Clinical implications

The concept of SDM has consistently gained importance in health care research over the last decades [33,34]. However, several studies have emphasized that SDM is not implemented on a regular basis in current cancer care [35–39]. Our findings suggest that many cancer patients might be satisfied with the way treatment decisions have been made. At the same time, there was a group of patients that preferred at least some level of SDM, but did not experience SDM (about 20-25%). This group needs specific attention. Other studies also found a lack of concordance between preferred and perceived decision-making styles for some patients [9,12]. Additionally, patients’ preferences for involvement have been found to change over time, and patients need to have had a fair chance to understand their treatment options and associated benefits and risks before assessing their preferred decision-making style [40,41]. Hasty and one-time-only assessment of decision-making preferences would bear the danger of passing patients over.

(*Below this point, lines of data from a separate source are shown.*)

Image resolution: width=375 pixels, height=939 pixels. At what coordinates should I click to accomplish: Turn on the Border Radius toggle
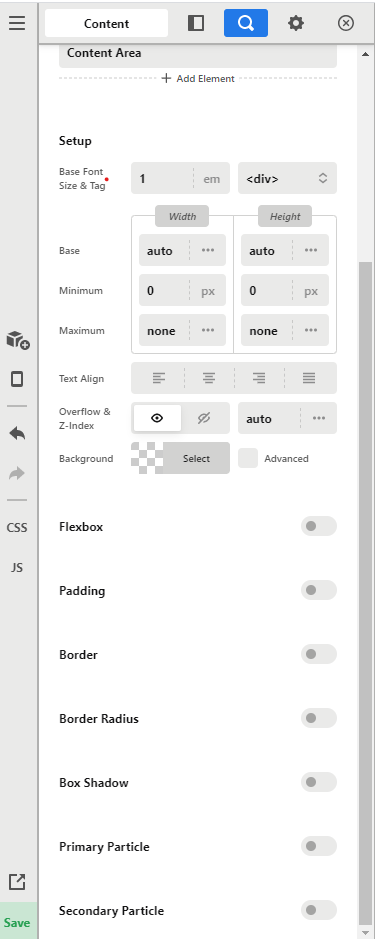pos(319,718)
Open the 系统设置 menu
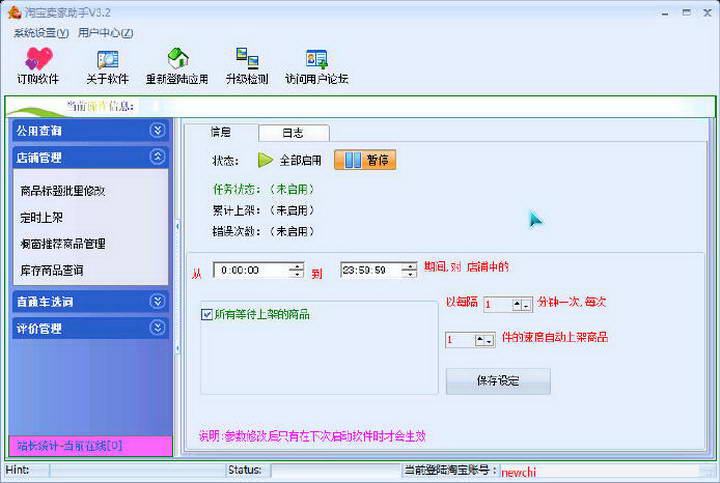Image resolution: width=720 pixels, height=483 pixels. 40,33
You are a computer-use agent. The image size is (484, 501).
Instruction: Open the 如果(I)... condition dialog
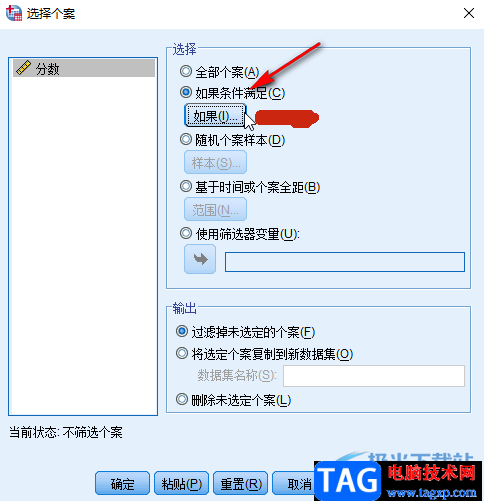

It was suggested to routinely assess patients’ decision-making preferences in clinical practice [11]. By a repeated assessment of preferences, health care professionals move their focus toward different ways of decision-making and make it possible to match their patients’ preferred and perceived levels of involvement. This enables preference-adapted decision-making.

Conclusion

Preferred levels of involvement in medical decisions in this representative sample of cancer patients were found to be split into three equipollent groups: patients wanting patient-led, shared, or physician-led decision-making. Half of the participants reported to have perceived high levels of SDM, while about 25% each reported to have perceived moderate or low levels of SDM. The concordance between preferred and perceived levels of involvement was found to be limited. Next steps are to come to a shared understanding about the amount of SDM different stakeholders deem appropriate (e.g. through cutoffs for measures) and to investigate ways to further improve cancer care.

Author Contribution

UK, AM, EB, HF, HS, JW, and MH designed and performed the original study, of which data were analyzed. PH, LK, and MH conceptualized the presented analyses. PH performed the data analyses with support from LK and MH. All authors contributed to interpretation of the findings. PH and MH drafted the first version of the manuscript, and all authors revised it critically for important intellectual content. All authors approved the final manuscript and agreed to be accountable for all aspects of the work.

Acknowledgments

The authors thank all health care teams involved in data collection in all local study centers. We thank all cancer patients for their study participation.

Disclosure statement

All authors report grants from German Cancer Aid (Deutsche Krebshilfe, DKH, grant no. 107465) during the conduct of the study. PH reports to have given one scientific presentation on shared decision-making during a lunch symposium outside the submitted work, for which she received compensation and travel compensation from GlaxoSmithKline GmbH in 2018. KW reports grants from Biotronik, personal fees from Biotronik, personal fees from Boston Scientific, grants from Resmed, and personal fees from Novartis outside the submitted work.

Additional information

Funding

This study was funded by a grant from the German Cancer Aid (Grant No:107465) within the psychosocial oncology funding priority program. The funder had no role in design and conduct of the study; collection, management, analysis, and interpretation of the data; preparation, review, or approval of the manuscript; and decision to submit the manuscript for publication.